Write out the listing again, exactly as it appears below.

----------------

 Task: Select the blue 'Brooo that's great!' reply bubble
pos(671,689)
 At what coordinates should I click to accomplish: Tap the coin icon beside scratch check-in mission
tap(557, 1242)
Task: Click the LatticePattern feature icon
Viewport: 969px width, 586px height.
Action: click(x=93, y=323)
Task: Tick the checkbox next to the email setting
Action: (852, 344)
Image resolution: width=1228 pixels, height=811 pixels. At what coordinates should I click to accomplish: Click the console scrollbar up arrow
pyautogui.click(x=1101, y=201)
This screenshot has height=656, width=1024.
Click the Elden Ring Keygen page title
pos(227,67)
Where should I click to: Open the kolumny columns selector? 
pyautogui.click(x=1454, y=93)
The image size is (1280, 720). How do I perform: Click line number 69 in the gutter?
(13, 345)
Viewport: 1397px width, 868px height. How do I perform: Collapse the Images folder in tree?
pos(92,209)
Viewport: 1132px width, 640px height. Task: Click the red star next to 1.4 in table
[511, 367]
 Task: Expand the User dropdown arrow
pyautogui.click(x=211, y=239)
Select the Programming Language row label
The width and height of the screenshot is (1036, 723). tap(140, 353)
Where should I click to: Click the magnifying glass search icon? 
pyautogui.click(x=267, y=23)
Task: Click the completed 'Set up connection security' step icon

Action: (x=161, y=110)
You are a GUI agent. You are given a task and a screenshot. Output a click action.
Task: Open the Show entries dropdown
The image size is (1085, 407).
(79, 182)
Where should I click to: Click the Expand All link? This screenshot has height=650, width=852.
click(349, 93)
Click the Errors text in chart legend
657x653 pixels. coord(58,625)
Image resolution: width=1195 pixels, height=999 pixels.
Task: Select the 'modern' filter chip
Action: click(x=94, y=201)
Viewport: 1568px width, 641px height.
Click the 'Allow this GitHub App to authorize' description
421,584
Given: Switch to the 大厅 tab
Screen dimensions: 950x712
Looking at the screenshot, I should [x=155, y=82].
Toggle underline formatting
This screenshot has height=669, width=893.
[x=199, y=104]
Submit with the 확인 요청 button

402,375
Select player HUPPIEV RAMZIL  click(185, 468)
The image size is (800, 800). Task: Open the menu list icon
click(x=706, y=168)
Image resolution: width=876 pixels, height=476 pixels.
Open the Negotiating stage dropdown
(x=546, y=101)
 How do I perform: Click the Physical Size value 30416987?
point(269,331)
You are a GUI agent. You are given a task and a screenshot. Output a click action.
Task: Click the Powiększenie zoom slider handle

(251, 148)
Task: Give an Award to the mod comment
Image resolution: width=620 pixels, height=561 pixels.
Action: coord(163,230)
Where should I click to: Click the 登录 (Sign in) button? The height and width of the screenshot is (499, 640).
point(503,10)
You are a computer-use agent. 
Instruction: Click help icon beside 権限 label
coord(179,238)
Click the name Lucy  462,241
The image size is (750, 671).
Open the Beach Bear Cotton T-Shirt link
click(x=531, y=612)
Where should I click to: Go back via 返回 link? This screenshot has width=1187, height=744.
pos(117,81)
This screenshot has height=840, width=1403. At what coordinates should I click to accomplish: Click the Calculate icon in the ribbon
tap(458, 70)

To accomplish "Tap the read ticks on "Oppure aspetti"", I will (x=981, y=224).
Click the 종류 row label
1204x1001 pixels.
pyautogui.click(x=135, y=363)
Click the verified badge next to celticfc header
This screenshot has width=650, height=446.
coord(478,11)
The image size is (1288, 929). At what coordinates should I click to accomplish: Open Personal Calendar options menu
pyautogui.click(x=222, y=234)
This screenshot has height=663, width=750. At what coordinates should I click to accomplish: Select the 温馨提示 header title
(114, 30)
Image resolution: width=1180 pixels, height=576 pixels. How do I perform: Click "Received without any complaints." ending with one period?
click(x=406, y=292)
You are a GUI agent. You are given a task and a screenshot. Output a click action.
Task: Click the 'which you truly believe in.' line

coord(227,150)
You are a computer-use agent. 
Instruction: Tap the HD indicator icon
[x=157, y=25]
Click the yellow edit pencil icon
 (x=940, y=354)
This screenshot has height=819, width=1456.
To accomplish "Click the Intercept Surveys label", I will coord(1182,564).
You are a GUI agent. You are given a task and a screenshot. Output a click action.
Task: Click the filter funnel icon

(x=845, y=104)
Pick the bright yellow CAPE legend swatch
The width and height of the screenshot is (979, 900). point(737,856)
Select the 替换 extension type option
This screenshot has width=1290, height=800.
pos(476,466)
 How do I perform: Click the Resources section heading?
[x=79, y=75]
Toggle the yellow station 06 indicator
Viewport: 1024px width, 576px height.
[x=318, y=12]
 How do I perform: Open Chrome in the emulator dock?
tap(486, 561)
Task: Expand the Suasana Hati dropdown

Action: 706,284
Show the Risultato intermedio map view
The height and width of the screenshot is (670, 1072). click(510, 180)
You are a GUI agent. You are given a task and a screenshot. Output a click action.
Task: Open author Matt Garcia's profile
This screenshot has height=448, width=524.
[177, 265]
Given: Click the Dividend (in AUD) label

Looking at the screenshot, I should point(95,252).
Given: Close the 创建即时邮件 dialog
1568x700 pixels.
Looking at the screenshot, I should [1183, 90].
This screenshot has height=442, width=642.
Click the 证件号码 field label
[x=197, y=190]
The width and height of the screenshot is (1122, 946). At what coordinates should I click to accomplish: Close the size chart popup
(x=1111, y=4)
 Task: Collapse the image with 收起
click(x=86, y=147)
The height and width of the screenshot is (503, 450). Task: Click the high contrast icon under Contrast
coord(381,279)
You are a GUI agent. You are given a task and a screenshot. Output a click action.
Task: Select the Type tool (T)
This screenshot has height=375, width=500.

----------------

_Written solution_
 Task: Select the blue 'Brooo that's great!' reply bubble
pos(671,689)
 At what coordinates should I click to accomplish: Tap the coin icon beside scratch check-in mission
tap(557, 1242)
Task: Click the LatticePattern feature icon
Viewport: 969px width, 586px height.
Action: click(x=93, y=323)
Task: Tick the checkbox next to the email setting
Action: (852, 344)
Image resolution: width=1228 pixels, height=811 pixels. At what coordinates should I click to accomplish: Click the console scrollbar up arrow
pyautogui.click(x=1101, y=201)
This screenshot has height=656, width=1024.
Click the Elden Ring Keygen page title
pos(227,67)
Where should I click to: Open the kolumny columns selector? 
pyautogui.click(x=1454, y=93)
The image size is (1280, 720). How do I perform: Click line number 69 in the gutter?
(13, 345)
Viewport: 1397px width, 868px height. How do I perform: Collapse the Images folder in tree?
pos(92,209)
Viewport: 1132px width, 640px height. Task: Click the red star next to 1.4 in table
[511, 367]
 Task: Expand the User dropdown arrow
pyautogui.click(x=211, y=239)
Select the Programming Language row label
The width and height of the screenshot is (1036, 723). tap(140, 353)
Where should I click to: Click the magnifying glass search icon? 
pyautogui.click(x=267, y=23)
Task: Click the completed 'Set up connection security' step icon

Action: (x=161, y=110)
You are a GUI agent. You are given a task and a screenshot. Output a click action.
Task: Open the Show entries dropdown
The image size is (1085, 407).
(79, 182)
Where should I click to: Click the Expand All link? This screenshot has height=650, width=852.
click(349, 93)
Click the Errors text in chart legend
657x653 pixels. coord(58,625)
Image resolution: width=1195 pixels, height=999 pixels.
Task: Select the 'modern' filter chip
Action: click(x=94, y=201)
Viewport: 1568px width, 641px height.
Click the 'Allow this GitHub App to authorize' description
421,584
Given: Switch to the 大厅 tab
Screen dimensions: 950x712
Looking at the screenshot, I should [x=155, y=82].
Toggle underline formatting
This screenshot has height=669, width=893.
[x=199, y=104]
Submit with the 확인 요청 button

402,375
Select player HUPPIEV RAMZIL  click(185, 468)
The image size is (800, 800). Task: Open the menu list icon
click(x=706, y=168)
Image resolution: width=876 pixels, height=476 pixels.
Open the Negotiating stage dropdown
(x=546, y=101)
 How do I perform: Click the Physical Size value 30416987?
point(269,331)
You are a GUI agent. You are given a task and a screenshot. Output a click action.
Task: Click the Powiększenie zoom slider handle

(251, 148)
Task: Give an Award to the mod comment
Image resolution: width=620 pixels, height=561 pixels.
Action: coord(163,230)
Where should I click to: Click the 登录 (Sign in) button? The height and width of the screenshot is (499, 640).
point(503,10)
You are a computer-use agent. 
Instruction: Click help icon beside 権限 label
coord(179,238)
Click the name Lucy  462,241
The image size is (750, 671).
Open the Beach Bear Cotton T-Shirt link
click(x=531, y=612)
Where should I click to: Go back via 返回 link? This screenshot has width=1187, height=744.
pos(117,81)
This screenshot has height=840, width=1403. At what coordinates should I click to accomplish: Click the Calculate icon in the ribbon
tap(458, 70)

To accomplish "Tap the read ticks on "Oppure aspetti"", I will (x=981, y=224).
Click the 종류 row label
1204x1001 pixels.
pyautogui.click(x=135, y=363)
Click the verified badge next to celticfc header
This screenshot has width=650, height=446.
coord(478,11)
The image size is (1288, 929). At what coordinates should I click to accomplish: Open Personal Calendar options menu
pyautogui.click(x=222, y=234)
This screenshot has height=663, width=750. At what coordinates should I click to accomplish: Select the 温馨提示 header title
(114, 30)
Image resolution: width=1180 pixels, height=576 pixels. How do I perform: Click "Received without any complaints." ending with one period?
click(x=406, y=292)
You are a GUI agent. You are given a task and a screenshot. Output a click action.
Task: Click the 'which you truly believe in.' line

coord(227,150)
You are a computer-use agent. 
Instruction: Tap the HD indicator icon
[x=157, y=25]
Click the yellow edit pencil icon
 (x=940, y=354)
This screenshot has height=819, width=1456.
To accomplish "Click the Intercept Surveys label", I will coord(1182,564).
You are a GUI agent. You are given a task and a screenshot. Output a click action.
Task: Click the filter funnel icon

(x=845, y=104)
Pick the bright yellow CAPE legend swatch
The width and height of the screenshot is (979, 900). point(737,856)
Select the 替换 extension type option
This screenshot has width=1290, height=800.
pos(476,466)
 How do I perform: Click the Resources section heading?
[x=79, y=75]
Toggle the yellow station 06 indicator
Viewport: 1024px width, 576px height.
[x=318, y=12]
 How do I perform: Open Chrome in the emulator dock?
tap(486, 561)
Task: Expand the Suasana Hati dropdown

Action: 706,284
Show the Risultato intermedio map view
The height and width of the screenshot is (670, 1072). click(510, 180)
You are a GUI agent. You are given a task and a screenshot. Output a click action.
Task: Open author Matt Garcia's profile
This screenshot has height=448, width=524.
[177, 265]
Given: Click the Dividend (in AUD) label

Looking at the screenshot, I should point(95,252).
Given: Close the 创建即时邮件 dialog
1568x700 pixels.
Looking at the screenshot, I should [1183, 90].
This screenshot has height=442, width=642.
Click the 证件号码 field label
[x=197, y=190]
The width and height of the screenshot is (1122, 946). At what coordinates should I click to accomplish: Close the size chart popup
(x=1111, y=4)
 Task: Collapse the image with 收起
click(x=86, y=147)
The height and width of the screenshot is (503, 450). Task: Click the high contrast icon under Contrast
coord(381,279)
You are a GUI agent. You are given a task and a screenshot. Output a click action.
Task: Select the Type tool (T)
This screenshot has height=375, width=500.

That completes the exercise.